For the enzymatic resolution of rac-3a with benzylamine as amine and lipase CAL-B as biocatalyst under solvent free conditions at 60 ˚C, an E value of 27 has been obtained for this aminolysis reaction (data not shown).

Procedure for the Synthesis of ( S )-β-Amino Butyric Acid, ( S )-6 (According to Scheme 3) In a 10 mL round-bottom flask 4.32 mmol of (S)-ethyl 3-(benzylamino)butanoate [(S)-3a, 955 mg, >99% ee] was dissolved in 25 mL of 6 N HCl and heated to reflux overnight for 18 h. After completion of the reaction remaining solvent was evaporated under reduced pressure at 60 ˚C. The resulting crude product was dissolved in 15 mL AcOH-H₂O (1:1, v/v) and transferred to a ‘Fischer-Porter bottle’. After addition of Pd(OH)₂/C (450 mg), the bottle was evacuated and flushed with inert gas for three times. After evacuation of the inert gas, the bottle was filled with hydrogen (60 psi corresponding to 0.41 MPa) and heated to 65-70 ˚C for 22 h.

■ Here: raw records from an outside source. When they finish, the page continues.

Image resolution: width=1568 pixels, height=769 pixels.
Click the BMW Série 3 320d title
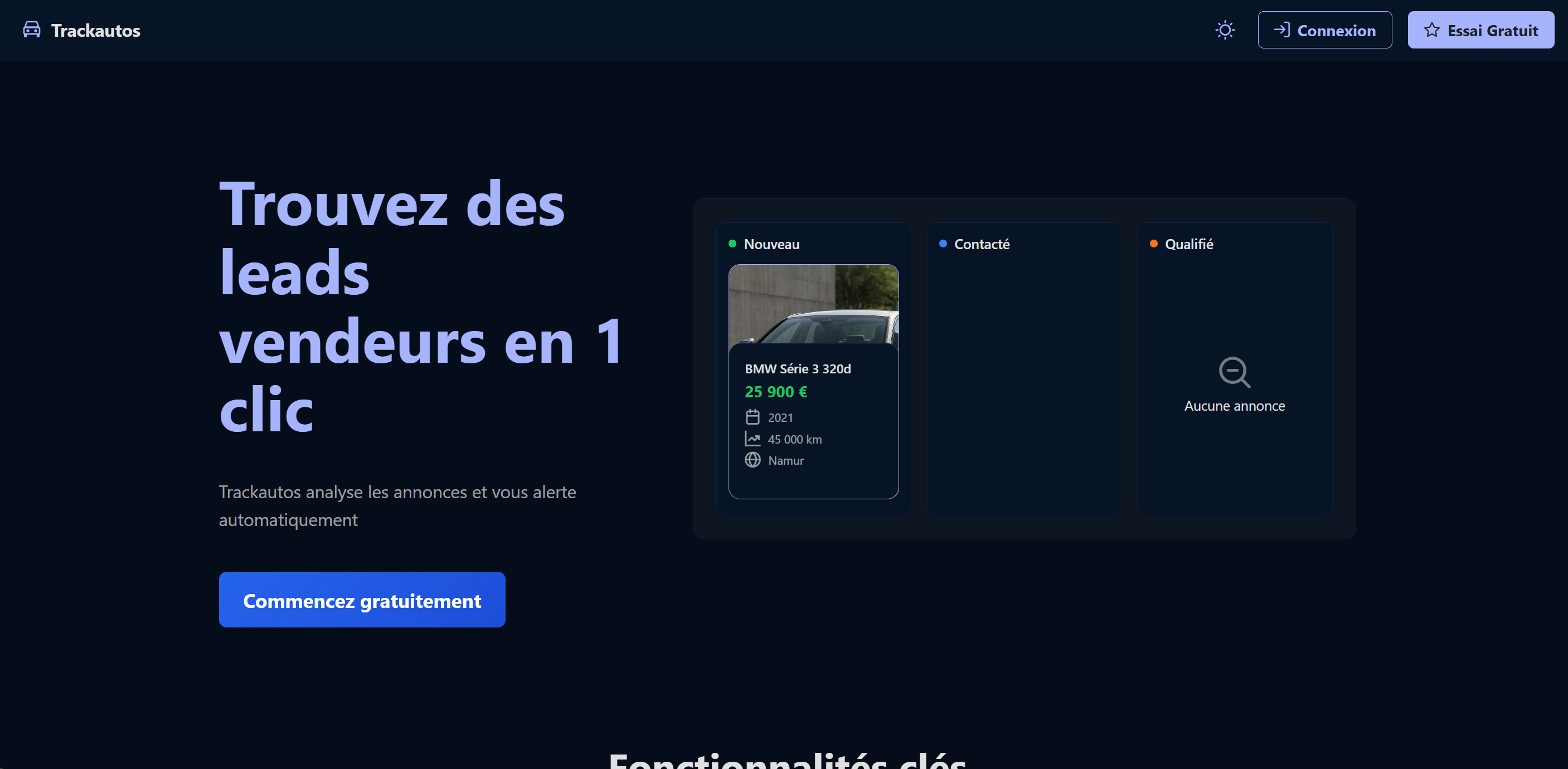[x=798, y=369]
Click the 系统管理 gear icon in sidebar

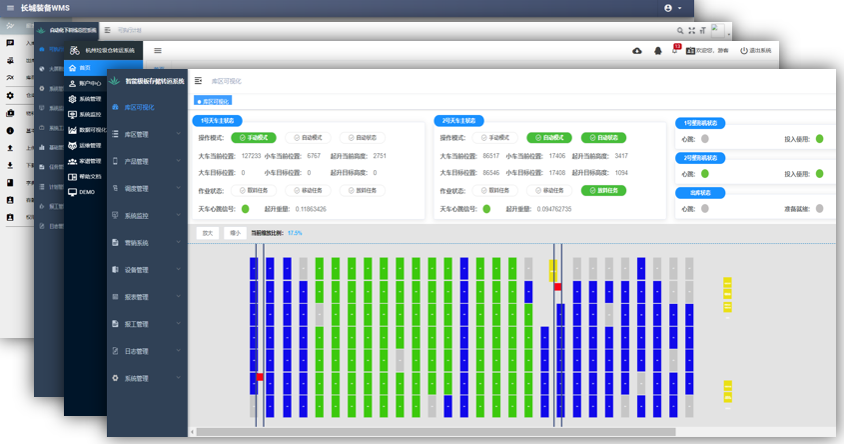point(116,378)
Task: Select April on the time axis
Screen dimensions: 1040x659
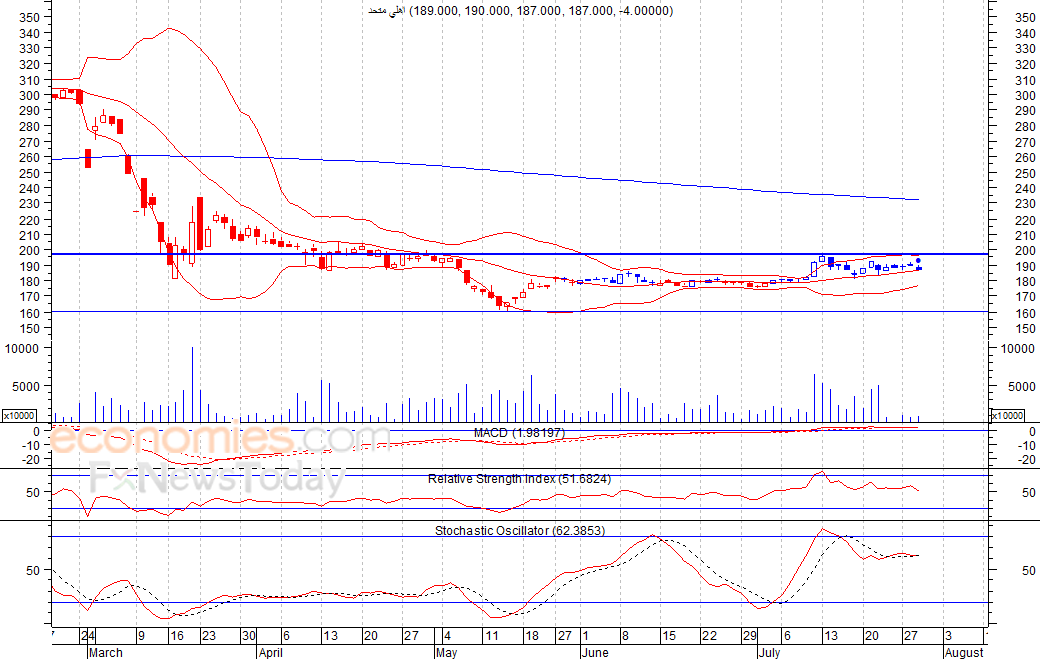Action: [276, 653]
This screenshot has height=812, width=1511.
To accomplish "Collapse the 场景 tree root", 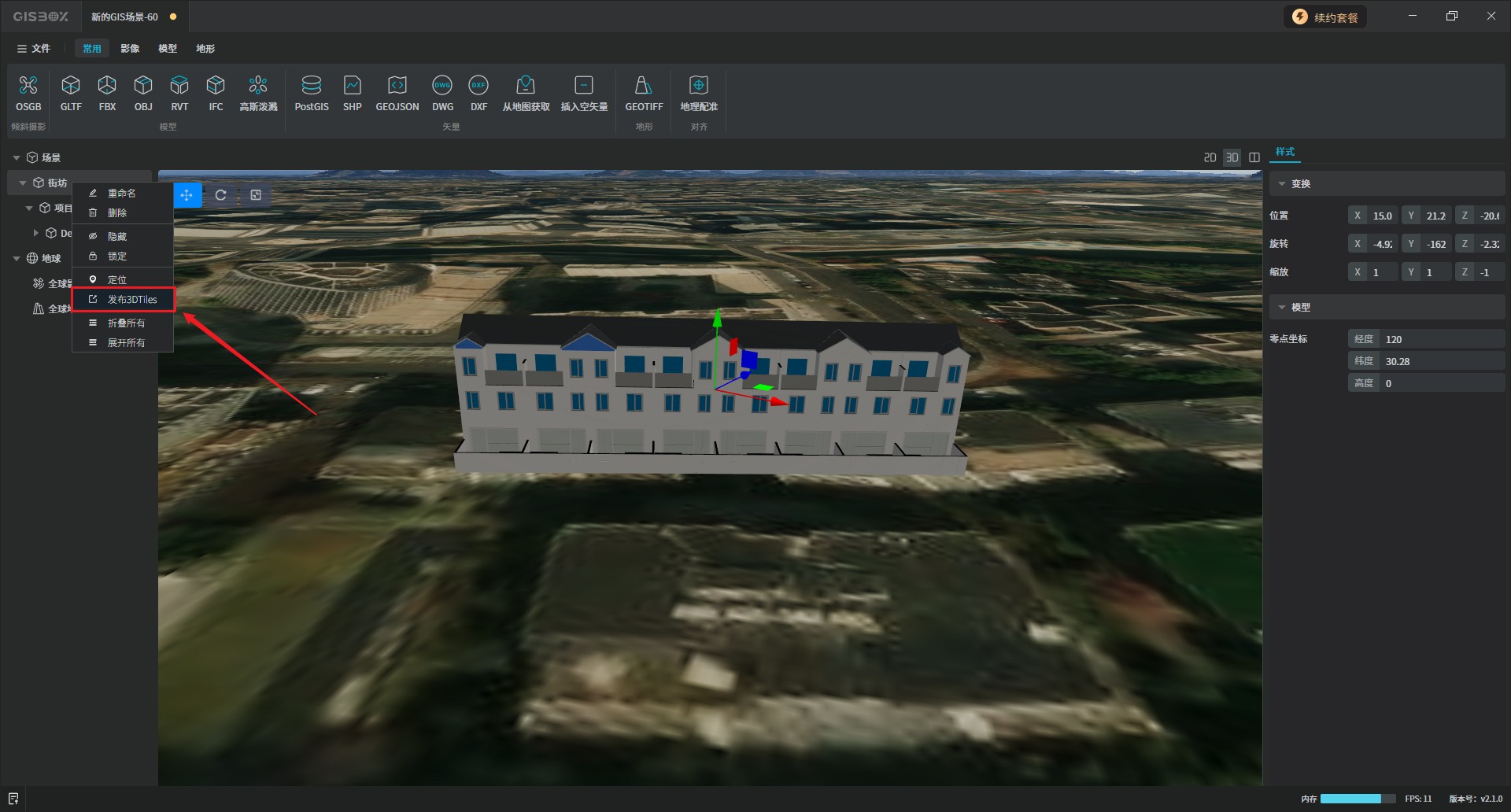I will point(17,158).
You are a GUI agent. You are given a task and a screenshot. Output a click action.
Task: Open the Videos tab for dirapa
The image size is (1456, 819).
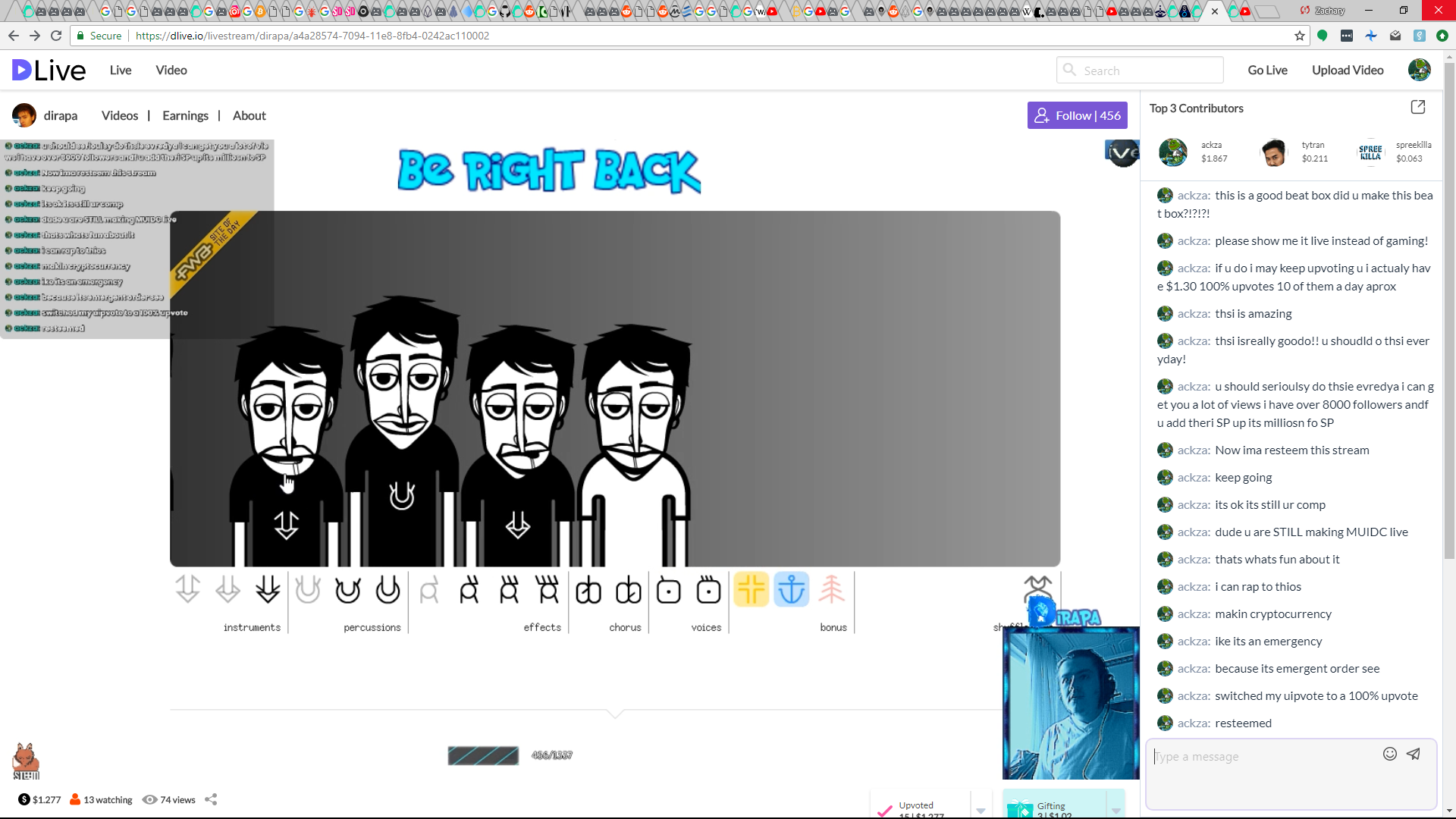point(120,115)
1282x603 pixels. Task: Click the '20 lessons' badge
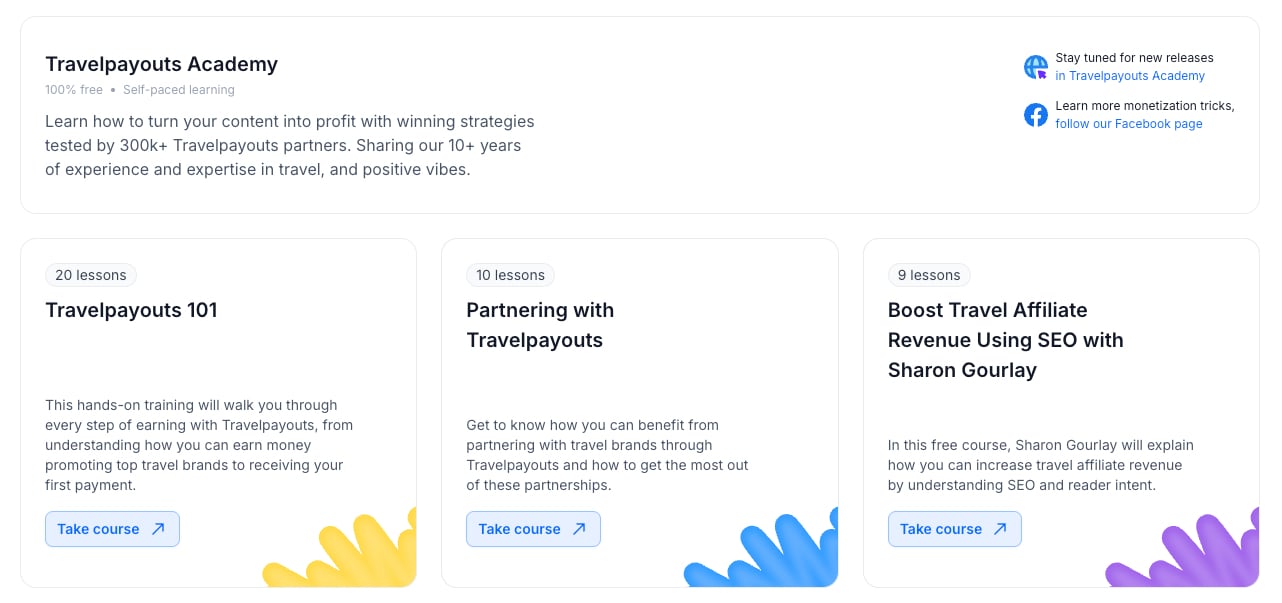coord(91,275)
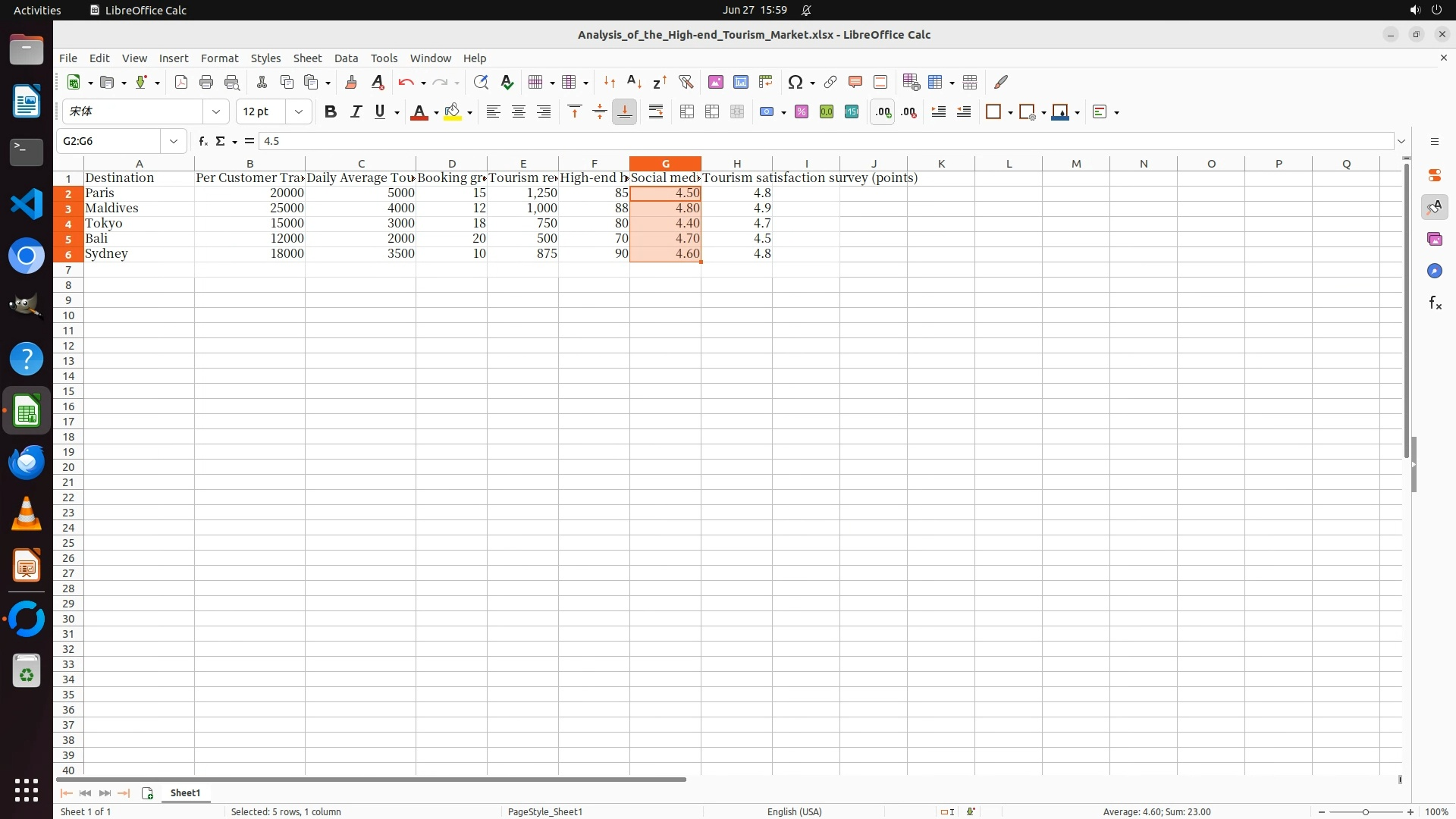This screenshot has height=819, width=1456.
Task: Open the sidebar Navigator panel icon
Action: click(x=1434, y=271)
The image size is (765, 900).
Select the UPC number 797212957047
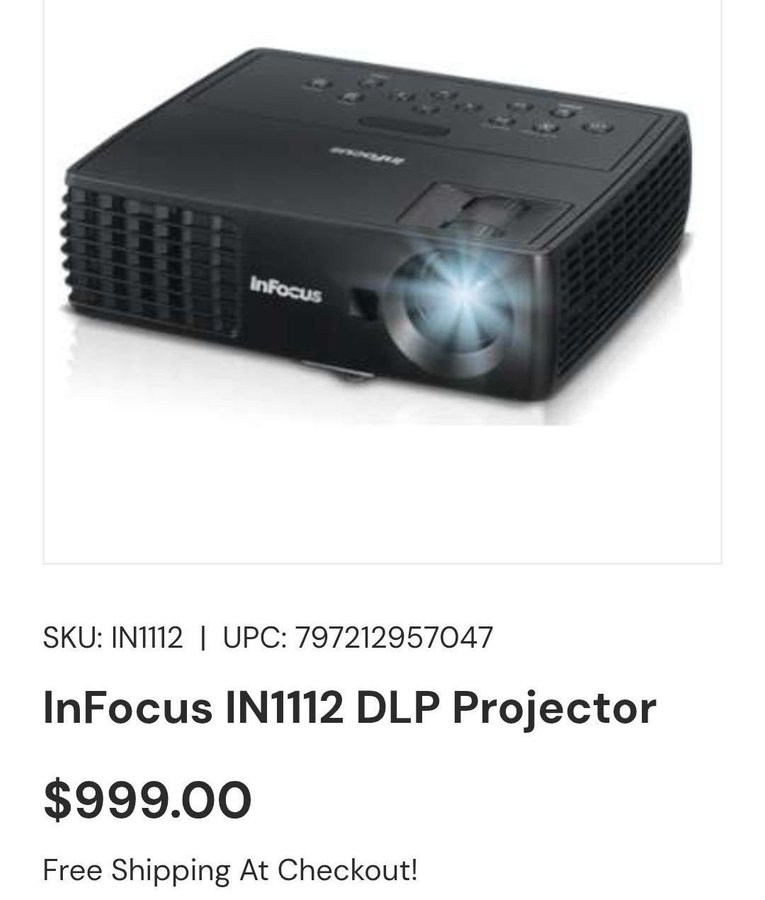394,637
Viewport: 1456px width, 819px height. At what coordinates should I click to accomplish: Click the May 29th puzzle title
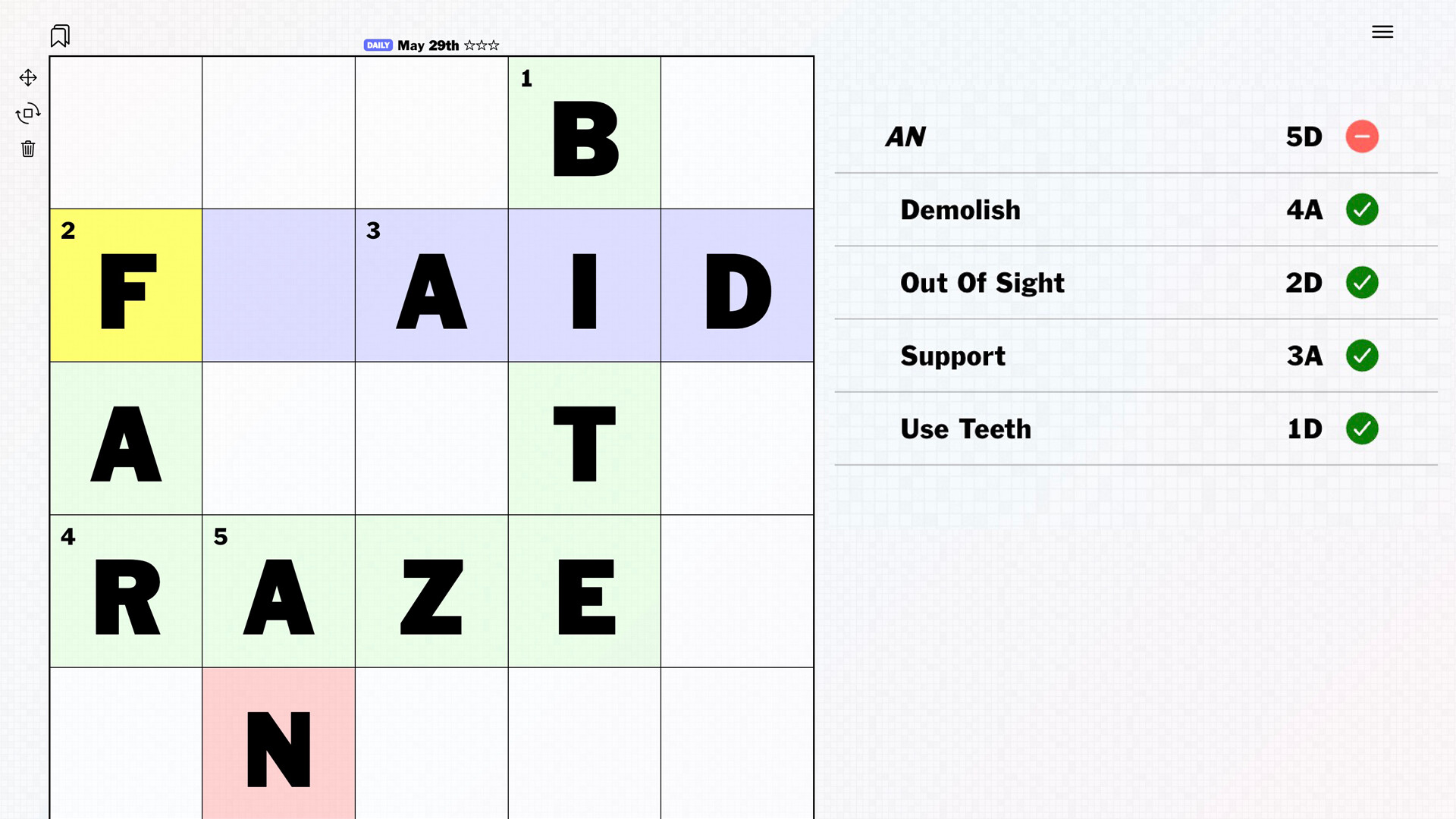[428, 45]
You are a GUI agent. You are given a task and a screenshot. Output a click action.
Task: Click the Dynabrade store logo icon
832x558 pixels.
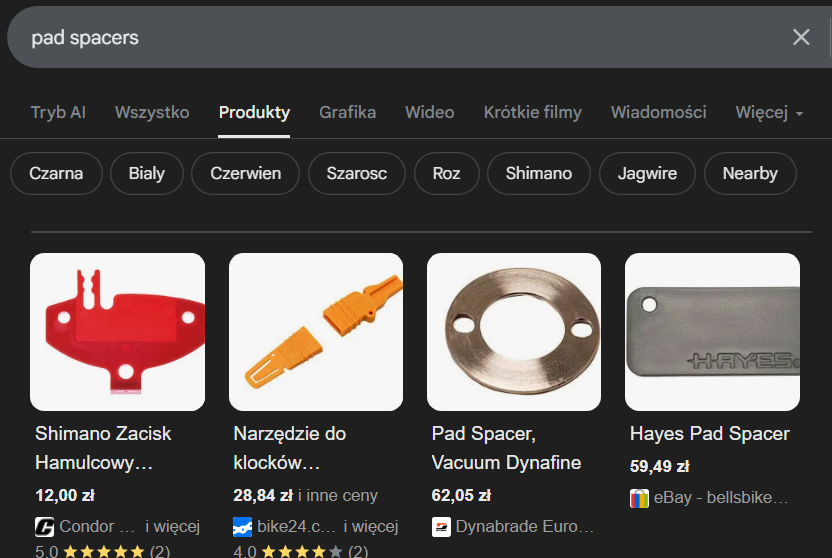[441, 527]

The reaction mixture was filtered through a thin plug of SiO₂. The resulting hydrochloride of (S)-6 was obtained as a white solid after evaporation of the solvent at reduced pressure at 60 ˚C. The desired product (S)-amino butanoic acid, (S)-6, was obtained in isolated form after Dowex^® ion-exchange chromatography. The spectral data of (S)-6 were in accordance with literature data. Optical rotation data: [α]_D ^²5 +32.1 (c 0.6, H₂O); for comparison, see ref. 12b: [α]_D ^²5 +32.0 (c 0.6, H₂O).